Cells treated with metformin become energetically inefficient, and display increased aerobic glycolysis and reduced glucose metabolism through the citric acid cycle. So, cancer cells exposed to metformin display a greater compensatory increase in aerobic glycolysis than nontransformed cells, highlighting their metabolic vulnerability.
Preasbsorptive metformin activates AMPK in gastrointestinal cells, which indirectly lowers blood glucose by reducing the amount of glucose that goes into the bloodstream.
Metformin activates AMPK in liver cells, which inhibits gluconeogenesis and the liver excretes less glucose.
Pretty smart, yes?
Metformin also activates AMPK in skeletal muscle, and we know that when AMPK is activated by ATP depletion, AMPK switches on catabolic pathways that generate ATP while switching off anabolic pathways and other ATP-consuming processes, which restores the energy balance. So it is not rocket science, that Metformin blunts the benefits of exercise by reducing mitochondrial ATP production in skeletal muscle by as much as 48%. In simple terms, Metformin abolishes the improvement in mitochondrial respiration after exercise training.
Since cardiorespiratory fitness is one of the strongest factors for survival into old age, and since it decreases with age, the effect of metformin on this factor is concerning.
A study of over 7,000 patients with Alzheimer’s disease showed that, metformin increased the risk of developing Alzheimer’s . No large clinical trials have confirmed whether metformin is beneficial in non-diabetic Alzheimer’s patients. In a cohort study that followed about 9300 patients with T2DM in Taiwan for up to 12 years, the risk for Parkinson’s disease (PD) or Alzheimer’s dementia was more than double during a 12-year period for those who took metformin vs those who did not — even after adjusting for multiple confounders. The use of metformin may be associated with an increased risk for dementia in older African Americans with diabetes.
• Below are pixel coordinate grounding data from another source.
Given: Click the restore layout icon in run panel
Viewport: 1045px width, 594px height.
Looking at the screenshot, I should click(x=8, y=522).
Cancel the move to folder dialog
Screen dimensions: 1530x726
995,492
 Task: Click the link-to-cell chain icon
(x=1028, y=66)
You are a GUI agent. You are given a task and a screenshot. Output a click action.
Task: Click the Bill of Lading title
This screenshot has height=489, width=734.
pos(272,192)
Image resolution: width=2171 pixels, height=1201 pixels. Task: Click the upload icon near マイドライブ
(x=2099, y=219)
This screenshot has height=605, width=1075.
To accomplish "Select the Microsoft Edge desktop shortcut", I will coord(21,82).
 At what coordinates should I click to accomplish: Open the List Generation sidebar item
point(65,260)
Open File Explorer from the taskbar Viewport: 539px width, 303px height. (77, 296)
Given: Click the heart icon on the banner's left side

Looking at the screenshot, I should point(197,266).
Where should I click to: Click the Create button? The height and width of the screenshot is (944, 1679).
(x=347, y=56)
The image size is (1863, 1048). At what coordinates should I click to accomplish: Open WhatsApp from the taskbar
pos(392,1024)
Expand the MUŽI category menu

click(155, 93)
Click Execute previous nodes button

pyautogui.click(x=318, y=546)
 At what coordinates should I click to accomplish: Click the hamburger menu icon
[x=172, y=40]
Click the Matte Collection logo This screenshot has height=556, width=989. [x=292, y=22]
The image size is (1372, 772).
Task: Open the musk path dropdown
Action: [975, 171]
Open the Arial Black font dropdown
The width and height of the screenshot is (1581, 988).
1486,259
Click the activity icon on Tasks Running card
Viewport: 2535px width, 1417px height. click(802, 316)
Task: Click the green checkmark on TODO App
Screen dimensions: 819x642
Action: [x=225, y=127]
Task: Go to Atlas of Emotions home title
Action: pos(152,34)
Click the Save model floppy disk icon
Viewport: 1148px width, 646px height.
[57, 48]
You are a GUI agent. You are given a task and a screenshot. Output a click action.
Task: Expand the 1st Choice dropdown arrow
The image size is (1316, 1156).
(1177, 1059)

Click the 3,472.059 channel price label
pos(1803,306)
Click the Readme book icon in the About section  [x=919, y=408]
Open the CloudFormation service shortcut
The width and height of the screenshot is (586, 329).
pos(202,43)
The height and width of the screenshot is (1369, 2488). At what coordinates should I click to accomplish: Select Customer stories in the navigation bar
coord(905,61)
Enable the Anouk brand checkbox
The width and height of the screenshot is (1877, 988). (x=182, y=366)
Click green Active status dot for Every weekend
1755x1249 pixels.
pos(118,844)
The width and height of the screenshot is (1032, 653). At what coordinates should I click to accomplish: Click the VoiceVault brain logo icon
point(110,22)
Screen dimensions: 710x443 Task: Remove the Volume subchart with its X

This research was presented at the 2018 Alzheimer’s Association International Conference, held July 22-26, 2018 in Chicago, Illinois.
Imagine reductions in ATP production were observed in the brain or the heart or the GI tract which leads to neurocognitive decline, psychiatric instability, neuropathy, heart rate, rhythm and blood pressure abnormalities, along with gastrointestinal distress to name but a few. Underlying all of these symptoms, and indeed, all mitochondrial dysfunction, is an overwhelming sense of fatigue and malaise.
Metformin is excreted almost entirely unchanged in urine so reduced kidney function may lead to accumulation of both metformin and lactate and therefore, a metformin-associated lactic acidosis (MALA). So it’s not a secret that, Metformin may have an adverse effect on renal function in patients with T2D and moderate CKD. Mild to moderate renal impairment is common among metformin initiators. Even, FDA recommends against starting metformin therapy in patients with estimated glomerular filtration rate (eGFR) between 30 and 45 mL/min/1.73m2
By the way, Metformin alters immune reactivity first by damaging the mitochondrial ATP factory and reducing energy production capacity and then by inhibiting the signaling cascades that would normally respond to the danger signals.
So, what gives? Is metformin healthy and anti-aging, or not?
When we contrast the reduction in glucose mediated by Metformin with the damage this medication does to the mitochondria and immune signaling, along with its ability to leach vitamin B12, block insulin sensitivity and reduce aerobic capacity, one cannot help but wonder if we are causing more harm than good.
Although metformin is not often acutely toxic, the underlying mechanisms manipulated by this drug suggest that it is likely to induce and not prevent, as is so frequently suggested, chronic illness.